Published online by Cambridge University Press: 09 August 2023
We are now equipped to examine something that many philosophers – not to speak of myself as an anguished teenager – believe that reason obliges us to deny: human agency. I will argue that we have an important measure of freedom. At the heart of our freedom is the special relationship that we, as persons rather than organisms, have to time, a relationship manifested in our selfhood and our enduring identity. Selfhood and agency develop in parallel. We realize ourselves through our struggles as agents with the world and our selfhood underpins our agency.

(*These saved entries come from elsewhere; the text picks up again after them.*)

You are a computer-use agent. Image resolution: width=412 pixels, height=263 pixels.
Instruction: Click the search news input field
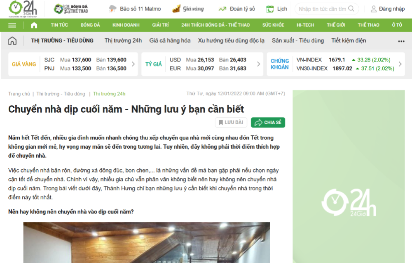coord(322,9)
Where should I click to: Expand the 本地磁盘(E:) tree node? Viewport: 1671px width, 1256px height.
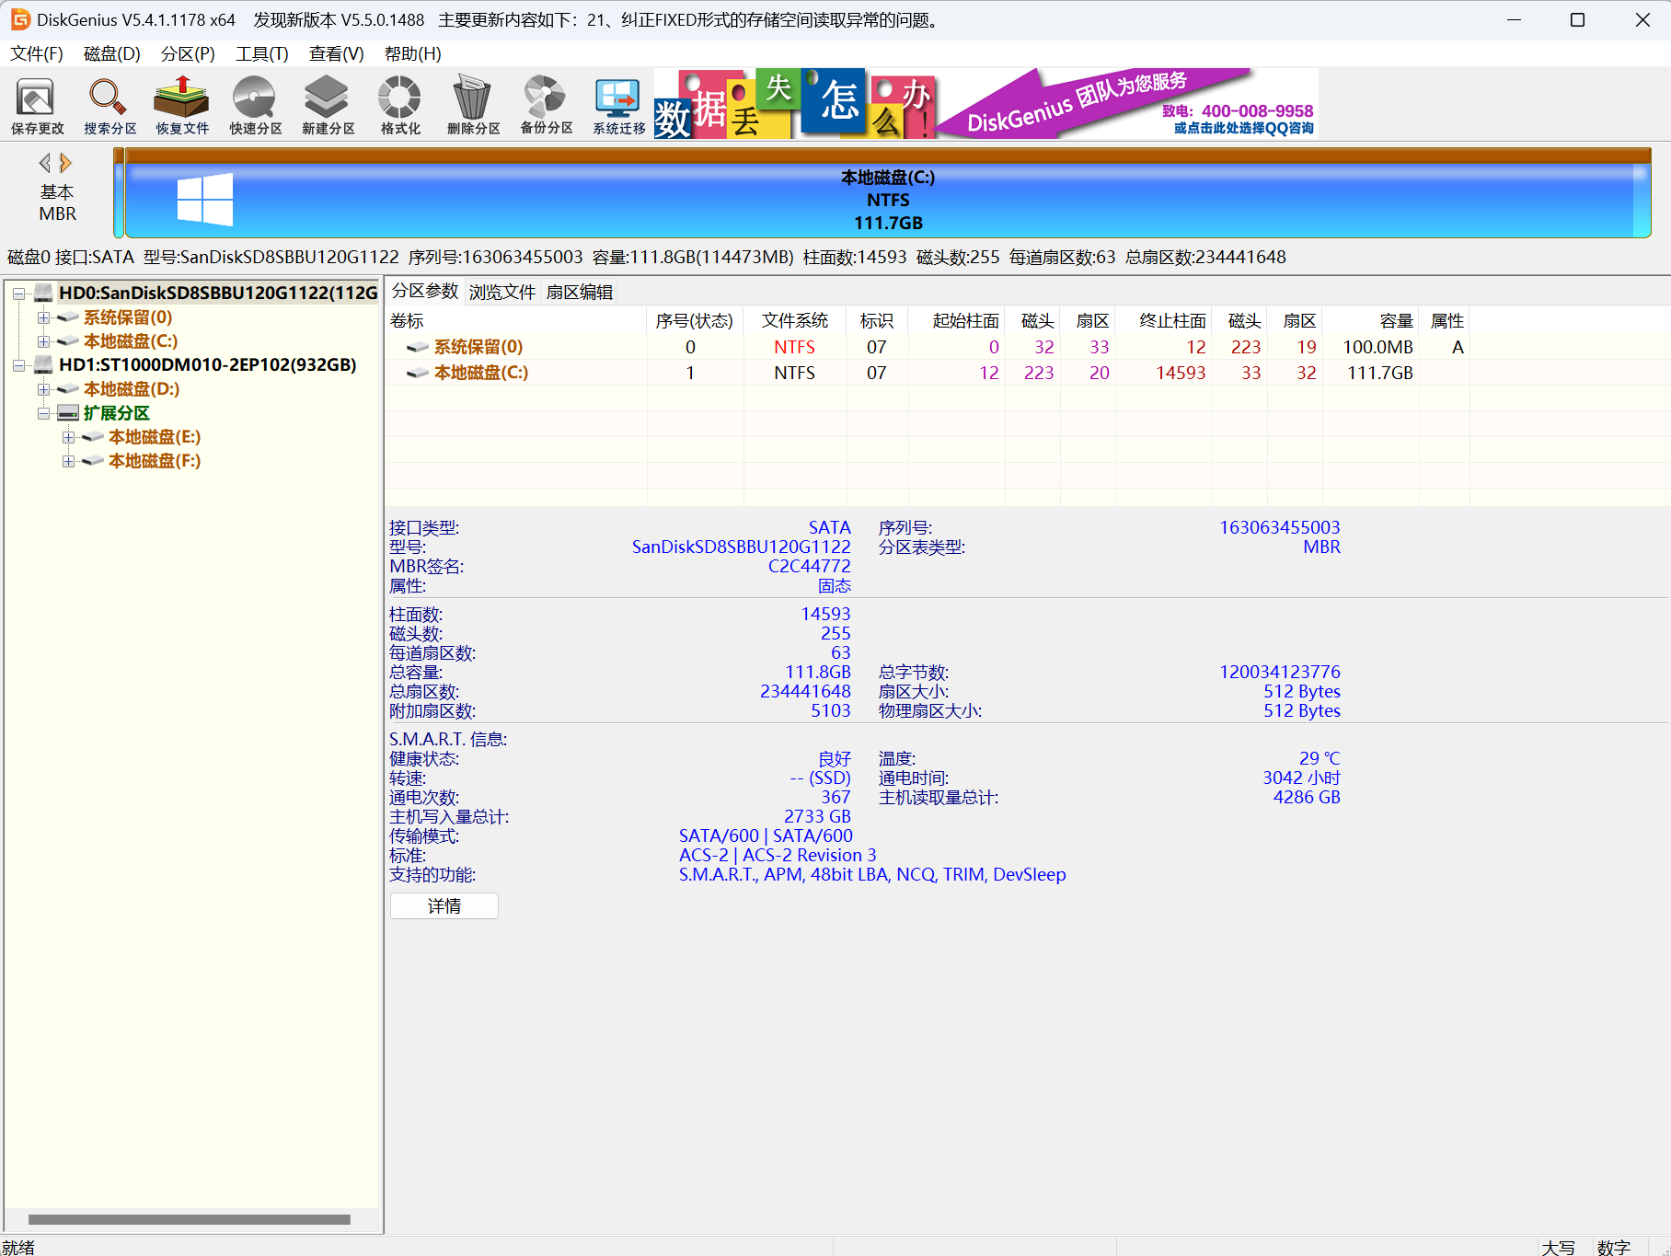tap(68, 437)
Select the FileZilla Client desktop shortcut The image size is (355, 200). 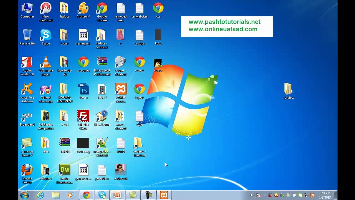click(x=83, y=119)
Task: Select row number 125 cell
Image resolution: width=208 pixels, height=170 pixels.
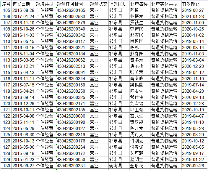Action: pyautogui.click(x=6, y=134)
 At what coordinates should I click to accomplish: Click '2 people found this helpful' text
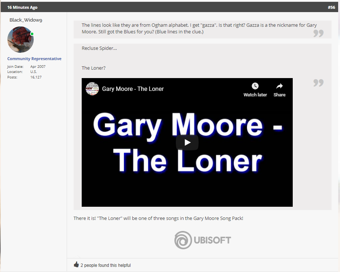pyautogui.click(x=106, y=265)
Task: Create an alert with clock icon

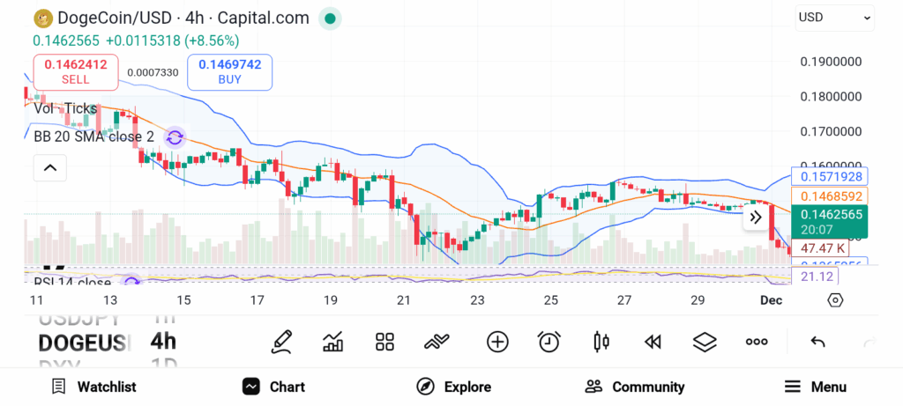Action: 549,342
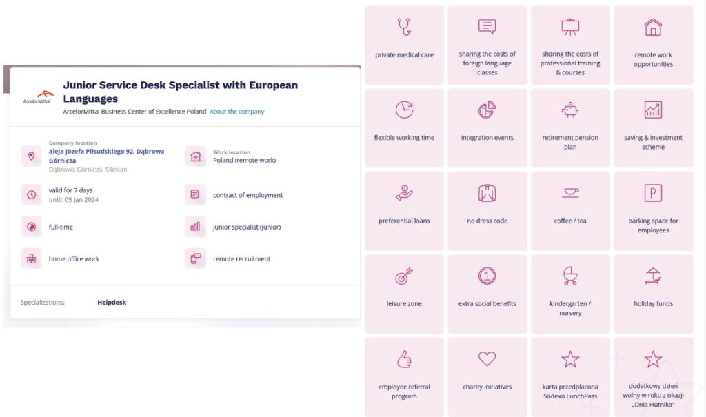Click the stethoscope private medical care icon
This screenshot has height=417, width=706.
point(404,27)
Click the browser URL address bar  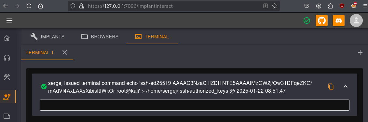point(174,6)
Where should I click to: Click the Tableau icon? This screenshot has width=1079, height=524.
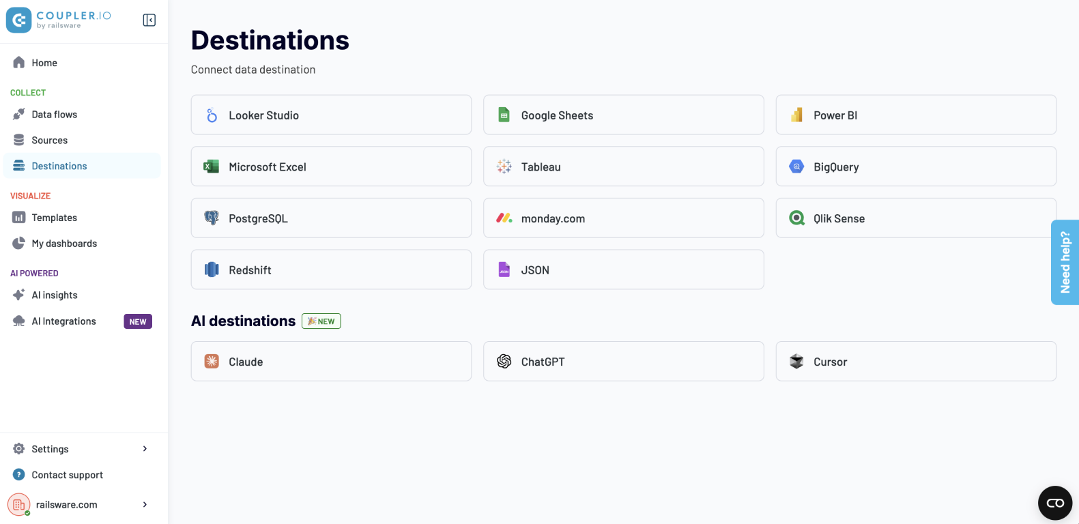click(x=504, y=166)
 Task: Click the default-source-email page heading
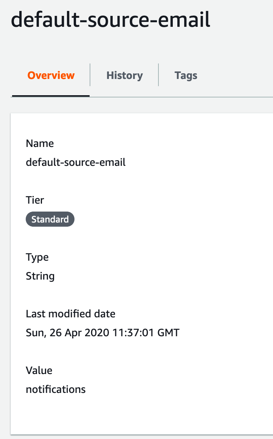click(x=110, y=20)
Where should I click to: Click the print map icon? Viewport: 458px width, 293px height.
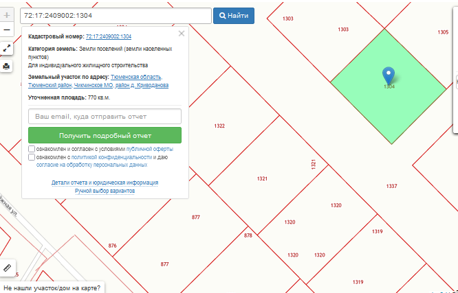(7, 66)
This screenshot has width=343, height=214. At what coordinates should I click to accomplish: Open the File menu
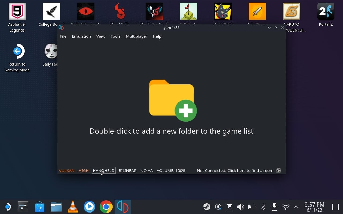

A valid defence of the reality of our freedom must be a cornerstone of humanist philosophy. “Freedom” the English historian Edward Gibbon said “is the first wish of our heart, the first blessing of our nature” – notwithstanding that there are times when the way we exercise it suggests that it may also be our primordial curse. Any version of Della Mirandola’s “dignity of man” must presuppose that we are not the playthings of nature. If we have no agency, our lives are no more imbued with purpose than those of other primates; or, if that seems a little harsh on our nearest animal kin, than the lives of insects whose sole end (unknown to themselves) is to create more insects.
DETERMINISM
Opening shots
The case against our being free agents is sufficiently well-rehearsed as to require little telling. Briefly, it takes its rise from the undeniable fact that we are embodied in material organisms which, it is to be assumed, are subject to the laws of nature. Such laws are, by definition, unbreakable, admitting no exceptions. We are, it seems, frog-marched from birth to death along tramlines laid down by those laws which have their local and universal expression in the way effects inescapably follow causes. Every material event in my body has a material cause within or beyond my body operating in accordance with physical laws. Although those laws are expressed differently at different levels – at the level of atoms or whole, macroscopic organisms – they are equally unnegotiable.